Could you write out the passage on the Lagos Motor Boat Club again, starting at "Beneath the facade" and ending at "exclusive and privileged.", substituting "Awolowo Street" for "Awolowo Road"?

(TEXT PASSAGE)
>>>
Beneath the facade of serenity, harmony and exclusivity that hover over the Lagos Motor Boat Club, Awolowo Road, Ikoyi, Lagos, there is a smouldering fire that is threatening to consume the club, its legacy and members. A members’ only boat club founded January 23rd, 1950, the Lagos Motor Boat Club is recognised as one of the most prestigious clubs in Nigeria. Housed in a white colonial-era building on the bustling Awolowo Road, Ikoyi, and boasting a view of the serene lagoon where the yachts of the rich and famous are moored, bobbing up and down, the club has members from some of Lagos’ most prominent families. Suffice to say that the membership is exclusive and privileged.
<<<
(RECORDED INFORMATION)
>>>
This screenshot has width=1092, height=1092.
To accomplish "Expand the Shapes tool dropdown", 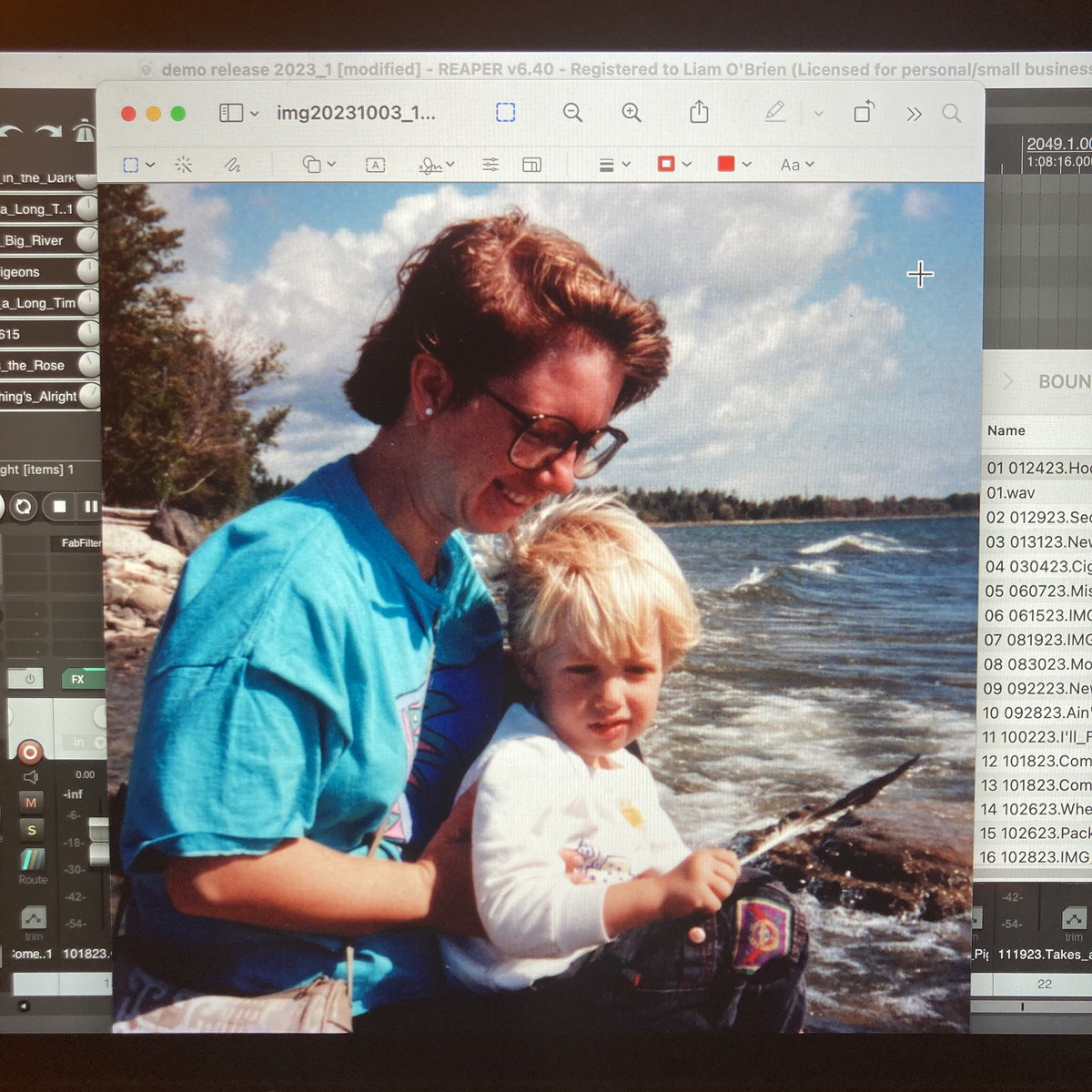I will coord(318,165).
<<<
(CORRECT RESPONSE)
Beneath the facade of serenity, harmony and exclusivity that hover over the Lagos Motor Boat Club, Awolowo Street, Ikoyi, Lagos, there is a smouldering fire that is threatening to consume the club, its legacy and members. A members’ only boat club founded January 23rd, 1950, the Lagos Motor Boat Club is recognised as one of the most prestigious clubs in Nigeria. Housed in a white colonial-era building on the bustling Awolowo Street, Ikoyi, and boasting a view of the serene lagoon where the yachts of the rich and famous are moored, bobbing up and down, the club has members from some of Lagos’ most prominent families. Suffice to say that the membership is exclusive and privileged.